Answer: Hydrangeas are lovely when they are blooming at their prime, but many can be finicky, especially when it comes to soil and moisture levels. I see that your city has a USDA Hardiness Zone of 9, and Sunset Climate Zone 8. Your hot, arid summers and cool, wet winters don’t favor the needs of standard mophead or lacecap hydrangeas (Hydrangea macrophylla). These survive in USDA Hardiness Zones 5-11, but they are really moisture-needy plants.

This doesn’t mean that you lack options. There are three possible solutions to consider.

1. Plant the tougher, more drought-tolerant panicle hydrangea (Hydrangea paniculata) in a protected spot in your yard and give it lots of care through summer. There are many beautiful varieties, such as the large, bushy ‘Limelight‘, which has greenish-ivory flowers, and the compact ‘Pinky Winky‘, which has ivory blooms that darken to deep pink as they age. I suggest planting panicle hydrangea in a partially shaded location on the north side of your home and amending the soil heavily with organic matter. Black Gold Canadian Sphagnum Peat Moss and Black Gold Garden Compost Blend will really boost levels of water-holding organic matter. Follow up with a 2- to 3-inch layer of fine bark or leaf mulch to reduce surface evaporation. Try to plant your hydrangea where it will be protected from the midday sun. Even though this hydrangea is tougher, it will still need to be irrigated regularly throughout summer.

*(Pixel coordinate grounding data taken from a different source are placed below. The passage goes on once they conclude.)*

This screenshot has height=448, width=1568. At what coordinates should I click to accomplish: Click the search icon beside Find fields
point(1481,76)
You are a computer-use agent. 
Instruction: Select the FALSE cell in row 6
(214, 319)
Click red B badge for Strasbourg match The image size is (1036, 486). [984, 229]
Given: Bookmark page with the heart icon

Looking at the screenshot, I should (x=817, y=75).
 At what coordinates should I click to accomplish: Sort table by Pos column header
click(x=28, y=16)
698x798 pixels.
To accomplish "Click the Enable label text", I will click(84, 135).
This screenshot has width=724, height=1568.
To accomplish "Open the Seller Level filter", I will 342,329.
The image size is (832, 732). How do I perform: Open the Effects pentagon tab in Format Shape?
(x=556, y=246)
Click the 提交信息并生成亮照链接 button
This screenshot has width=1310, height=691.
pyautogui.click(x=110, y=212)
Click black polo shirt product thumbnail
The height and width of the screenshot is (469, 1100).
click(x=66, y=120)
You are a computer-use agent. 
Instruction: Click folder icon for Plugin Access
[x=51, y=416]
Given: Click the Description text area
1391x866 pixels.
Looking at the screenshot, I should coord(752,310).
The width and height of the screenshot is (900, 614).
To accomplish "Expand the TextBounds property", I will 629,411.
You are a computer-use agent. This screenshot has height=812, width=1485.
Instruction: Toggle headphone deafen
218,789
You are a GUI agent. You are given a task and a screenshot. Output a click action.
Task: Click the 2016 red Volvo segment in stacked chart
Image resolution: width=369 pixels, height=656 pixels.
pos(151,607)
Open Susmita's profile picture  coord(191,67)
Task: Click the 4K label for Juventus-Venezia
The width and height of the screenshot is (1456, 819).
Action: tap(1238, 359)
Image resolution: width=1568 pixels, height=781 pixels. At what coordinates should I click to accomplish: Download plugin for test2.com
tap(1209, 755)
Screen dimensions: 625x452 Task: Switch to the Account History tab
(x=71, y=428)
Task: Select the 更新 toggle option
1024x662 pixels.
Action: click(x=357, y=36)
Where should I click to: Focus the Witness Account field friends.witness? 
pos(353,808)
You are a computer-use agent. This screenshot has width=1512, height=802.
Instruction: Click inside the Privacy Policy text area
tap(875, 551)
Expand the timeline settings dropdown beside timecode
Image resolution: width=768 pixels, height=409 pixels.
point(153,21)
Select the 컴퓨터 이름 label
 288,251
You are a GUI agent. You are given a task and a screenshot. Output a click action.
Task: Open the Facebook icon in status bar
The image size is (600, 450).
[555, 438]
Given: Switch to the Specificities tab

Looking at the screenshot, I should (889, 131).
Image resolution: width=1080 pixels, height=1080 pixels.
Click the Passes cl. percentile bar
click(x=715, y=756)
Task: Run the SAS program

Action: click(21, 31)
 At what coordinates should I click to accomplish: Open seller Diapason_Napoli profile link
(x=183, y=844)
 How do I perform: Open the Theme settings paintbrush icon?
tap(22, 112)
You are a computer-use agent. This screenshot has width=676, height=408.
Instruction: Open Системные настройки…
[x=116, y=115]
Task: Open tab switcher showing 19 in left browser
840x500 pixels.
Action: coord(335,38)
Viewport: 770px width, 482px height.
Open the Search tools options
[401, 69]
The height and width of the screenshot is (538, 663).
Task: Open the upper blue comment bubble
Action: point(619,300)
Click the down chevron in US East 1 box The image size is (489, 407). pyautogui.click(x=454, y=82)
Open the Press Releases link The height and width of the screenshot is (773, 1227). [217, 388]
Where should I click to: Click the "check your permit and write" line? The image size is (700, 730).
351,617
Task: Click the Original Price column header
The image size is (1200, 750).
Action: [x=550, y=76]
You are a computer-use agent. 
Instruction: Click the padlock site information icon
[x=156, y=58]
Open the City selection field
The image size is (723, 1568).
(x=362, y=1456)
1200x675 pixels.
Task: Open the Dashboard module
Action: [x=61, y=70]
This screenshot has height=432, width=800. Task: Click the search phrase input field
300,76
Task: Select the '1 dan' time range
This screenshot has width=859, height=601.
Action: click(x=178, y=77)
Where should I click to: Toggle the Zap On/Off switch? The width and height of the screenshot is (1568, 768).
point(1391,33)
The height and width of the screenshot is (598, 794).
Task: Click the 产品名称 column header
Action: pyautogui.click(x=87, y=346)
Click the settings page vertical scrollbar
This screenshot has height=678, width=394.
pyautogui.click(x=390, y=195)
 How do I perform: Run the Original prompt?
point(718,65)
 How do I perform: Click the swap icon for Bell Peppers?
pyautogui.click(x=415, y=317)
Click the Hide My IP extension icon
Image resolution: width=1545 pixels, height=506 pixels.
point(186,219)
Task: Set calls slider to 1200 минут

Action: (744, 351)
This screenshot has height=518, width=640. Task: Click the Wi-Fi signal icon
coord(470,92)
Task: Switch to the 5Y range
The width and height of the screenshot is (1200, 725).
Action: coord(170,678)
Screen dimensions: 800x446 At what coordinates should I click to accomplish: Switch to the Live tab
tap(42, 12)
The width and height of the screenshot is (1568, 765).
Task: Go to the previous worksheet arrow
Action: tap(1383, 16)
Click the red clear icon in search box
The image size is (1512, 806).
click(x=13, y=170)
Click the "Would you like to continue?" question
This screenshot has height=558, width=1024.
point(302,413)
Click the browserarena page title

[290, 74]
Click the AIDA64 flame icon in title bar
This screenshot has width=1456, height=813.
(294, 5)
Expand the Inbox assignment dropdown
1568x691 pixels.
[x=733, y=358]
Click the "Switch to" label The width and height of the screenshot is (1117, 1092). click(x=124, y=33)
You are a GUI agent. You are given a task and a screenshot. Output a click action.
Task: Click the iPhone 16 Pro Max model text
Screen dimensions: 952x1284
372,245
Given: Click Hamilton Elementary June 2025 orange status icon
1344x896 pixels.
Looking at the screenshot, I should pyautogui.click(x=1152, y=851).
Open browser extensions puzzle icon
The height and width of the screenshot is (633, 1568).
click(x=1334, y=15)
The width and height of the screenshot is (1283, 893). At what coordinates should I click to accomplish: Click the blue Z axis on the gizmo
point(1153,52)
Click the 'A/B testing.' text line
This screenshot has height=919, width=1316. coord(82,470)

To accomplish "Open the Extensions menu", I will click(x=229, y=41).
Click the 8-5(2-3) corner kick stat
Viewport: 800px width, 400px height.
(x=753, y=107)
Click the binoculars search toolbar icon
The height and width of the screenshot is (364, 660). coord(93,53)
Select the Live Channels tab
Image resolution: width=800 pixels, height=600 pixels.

2. Attempt to plant a mophead or lacecap hydrangea (Hydrangea macrophylla) as you would the panicle hydrangea but give it even more water and care.

3. Plant a variety of the California Lilac (Ceanothus spp.), which is native to your state and has bold clusters of violet-blue or white flowers that rival those of hydrangea. The variety ‘Concha has extra pretty violet-blue flowers, and the flowers of the compact ‘Mill’s Glory‘ are forget-me-not blue. California Lilac would be the easiest option because the plants are best adapted to your climate. (Click here to read more about growing California lilac.)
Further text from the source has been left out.